In fact, if the rule were put into effect, it could undermine future rulemakings by the EPA. Many of the proposed rules using these standards could be challenged in court and deemed “arbitrary and capricious” because they exclude relevant data and studies for failing to meet poorly established data transparency requirements. Additionally, if a commenter referred substantively to a study that the EPA was unable to use because of the requirements from this proposed rule, the Agency’s failure to fully consider the comment and the referenced study could also cause the rule to be deemed “arbitrary and capricious.”

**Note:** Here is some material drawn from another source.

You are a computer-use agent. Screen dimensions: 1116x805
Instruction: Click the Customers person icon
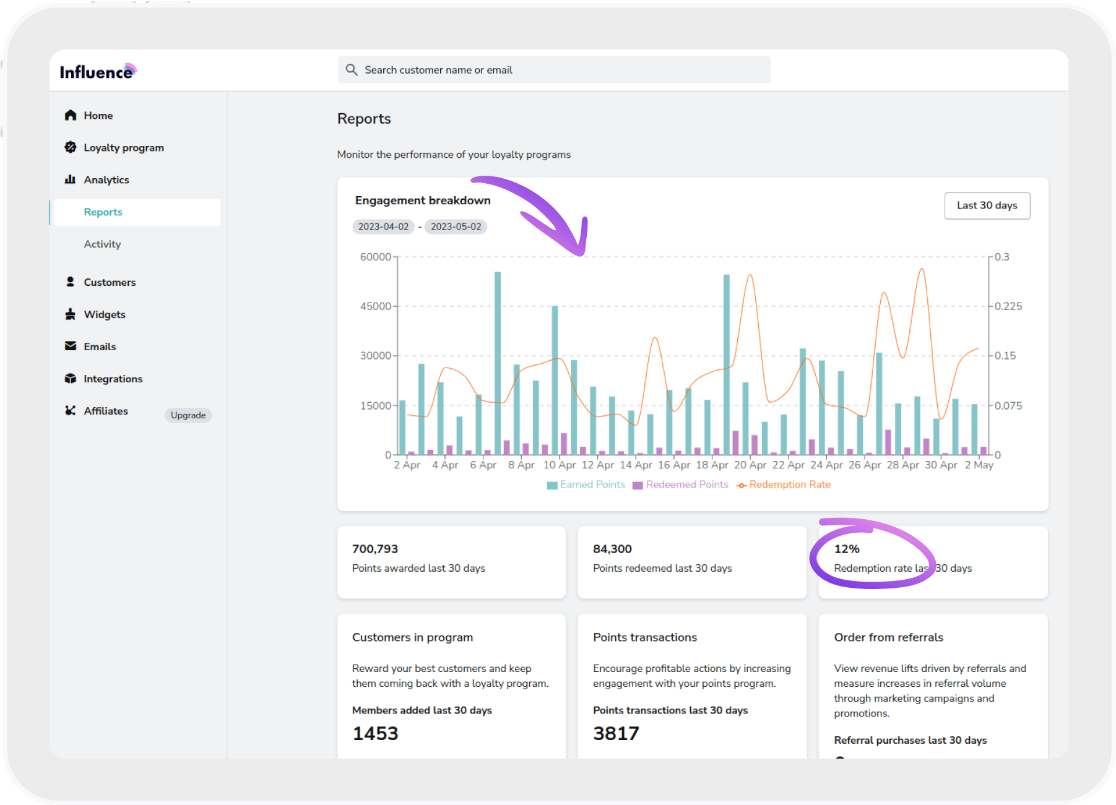pyautogui.click(x=71, y=282)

The proposed rule gives the Administrator alone discretion to exempt future rulemakings from this rule “on a case-by-case basis if he or she determines that compliance is impracticable,” either because scientific data underlying the rule cannot be made appropriately publicly available or because a review of the science cannot be conducted in accordance with cited guidance from the Office of Management and Budget. Because the rule does not provide any mechanism for evaluating if studies should be exempted from the rule’s requirements, however, there is no reason to conclude that the Administrator will make case-by-case exemptions appropriately and there is no way to prevent exemptions from be granted arbitrarily.
The rule should be withdrawn
In conclusion, POGO finds the EPA to be without sufficient authority to propose this rule and the proposed rule itself to be incomplete, ill-considered, and contrary to the Agency’s mission to protect the public and environment. Therefore, we again urge the EPA to withdraw this rule.